Cooperative strategies spread themselves by punishing the “most recent defector” which is the other team (or player) that most recently deviated from the strategy and is not “nearly-random” (i.e. within 2 standard deviations)–there is little benefit in punishing a player that can’t learn. In 2-player/team games, the most recent defector is always the other player/team. In games with more players, the stability of the strategy may depend upon what portion of players know the strategy and have tactical set low enough to stick to it. Each cooperative strategy has a goal outcome such as draw, Player1-win, Player1-lose, higher-ranked-players-win, or highest-ranked-player-loses. Which goal yields the most stable cooperative strategy may depend upon whether it is possible for all players to win and upon whether there are likely to be more winners or losers.

3on15line Cooperative Draw Strategy

Expected Return is 0 (See known “Play Dumb” counter-strategies below)

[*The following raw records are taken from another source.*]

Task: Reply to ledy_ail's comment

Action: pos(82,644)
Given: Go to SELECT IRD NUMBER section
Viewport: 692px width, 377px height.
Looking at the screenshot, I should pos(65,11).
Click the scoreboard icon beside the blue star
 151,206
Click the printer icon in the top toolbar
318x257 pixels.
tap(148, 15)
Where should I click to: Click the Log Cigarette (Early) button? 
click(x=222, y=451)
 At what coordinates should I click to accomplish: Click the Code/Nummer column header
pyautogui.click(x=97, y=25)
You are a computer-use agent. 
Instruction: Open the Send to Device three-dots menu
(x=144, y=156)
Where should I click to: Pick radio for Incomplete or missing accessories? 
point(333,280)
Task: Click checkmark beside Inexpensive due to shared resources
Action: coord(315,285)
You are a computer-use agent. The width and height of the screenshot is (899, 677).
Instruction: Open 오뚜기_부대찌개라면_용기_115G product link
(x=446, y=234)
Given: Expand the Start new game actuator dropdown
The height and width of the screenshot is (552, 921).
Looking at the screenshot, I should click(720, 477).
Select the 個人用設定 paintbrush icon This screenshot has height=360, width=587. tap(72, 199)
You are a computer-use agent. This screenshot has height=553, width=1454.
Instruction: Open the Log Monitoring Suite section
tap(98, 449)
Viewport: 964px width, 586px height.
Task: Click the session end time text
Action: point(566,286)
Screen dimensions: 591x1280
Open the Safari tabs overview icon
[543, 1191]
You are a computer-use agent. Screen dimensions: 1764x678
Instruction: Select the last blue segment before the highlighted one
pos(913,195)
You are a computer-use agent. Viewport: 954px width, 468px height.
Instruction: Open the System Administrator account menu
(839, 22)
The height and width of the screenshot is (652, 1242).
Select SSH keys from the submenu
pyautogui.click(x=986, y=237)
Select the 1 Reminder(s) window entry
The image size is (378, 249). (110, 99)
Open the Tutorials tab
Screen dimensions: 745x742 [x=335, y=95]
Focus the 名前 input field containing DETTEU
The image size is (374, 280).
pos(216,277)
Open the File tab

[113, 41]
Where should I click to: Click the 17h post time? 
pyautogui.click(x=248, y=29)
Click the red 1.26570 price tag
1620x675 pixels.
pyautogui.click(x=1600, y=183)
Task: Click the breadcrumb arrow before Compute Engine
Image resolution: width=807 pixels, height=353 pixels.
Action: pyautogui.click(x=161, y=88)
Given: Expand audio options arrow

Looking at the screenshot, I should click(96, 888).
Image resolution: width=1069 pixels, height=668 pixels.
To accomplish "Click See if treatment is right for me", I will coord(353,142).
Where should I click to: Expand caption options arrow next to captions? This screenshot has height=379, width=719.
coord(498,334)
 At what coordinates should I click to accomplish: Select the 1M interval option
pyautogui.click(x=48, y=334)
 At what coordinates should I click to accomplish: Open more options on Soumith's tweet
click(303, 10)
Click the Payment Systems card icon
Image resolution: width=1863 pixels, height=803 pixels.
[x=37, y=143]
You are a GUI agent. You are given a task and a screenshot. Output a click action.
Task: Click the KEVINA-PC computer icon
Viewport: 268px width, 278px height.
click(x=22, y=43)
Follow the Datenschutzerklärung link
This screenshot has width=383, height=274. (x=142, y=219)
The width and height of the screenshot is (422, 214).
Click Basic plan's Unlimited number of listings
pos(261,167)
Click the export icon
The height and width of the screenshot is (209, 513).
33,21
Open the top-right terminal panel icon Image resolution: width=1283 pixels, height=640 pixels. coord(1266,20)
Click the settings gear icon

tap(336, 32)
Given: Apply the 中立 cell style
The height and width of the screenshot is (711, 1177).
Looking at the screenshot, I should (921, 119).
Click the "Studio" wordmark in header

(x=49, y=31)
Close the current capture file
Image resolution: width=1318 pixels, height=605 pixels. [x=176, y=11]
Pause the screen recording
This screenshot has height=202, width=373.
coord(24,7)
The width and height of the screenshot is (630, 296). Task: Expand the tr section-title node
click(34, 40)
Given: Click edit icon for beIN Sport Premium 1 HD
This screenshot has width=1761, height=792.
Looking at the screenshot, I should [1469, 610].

  • If possible, form 3-in-a-row

  • Otherwise, if possible, block an incomplete 3-in-a-row of the most recent defector

  • Otherwise, if the most recent defector’s last move is unbounded on both sides, play on its right

  • Otherwise, if possible, create an unbounded 2-in-a-row

  • Otherwise, if possible, bound the largest possible odd line of blanks

  • Otherwise, play as close as possible to the middle of the largest open space

Tic-Tac-Toe Cooperative Draw Strategy

Expected Return is 0. (See known “Play Dumb” counter-strategies below)

  • If possible, form 3-in-a-row

  • Otherwise, if possible, block an incomplete 3-in-a-row of the most recent defector

  • Otherwise, if possible, form two incomplete 3-in-a-rows

  • Otherwise, if possible, take center

  • Otherwise, if possible, take the corner opposite yourself

  • Otherwise, if possible, form an incomplete orthogonal 3-in-a-row

  • Otherwise, if possible, take a corner

4on7sq Cooperative Player1-Wins Strategy

(Also applies to 4-in-a-row on larger boards.***See known “Play Dumb” counter-strategies below***)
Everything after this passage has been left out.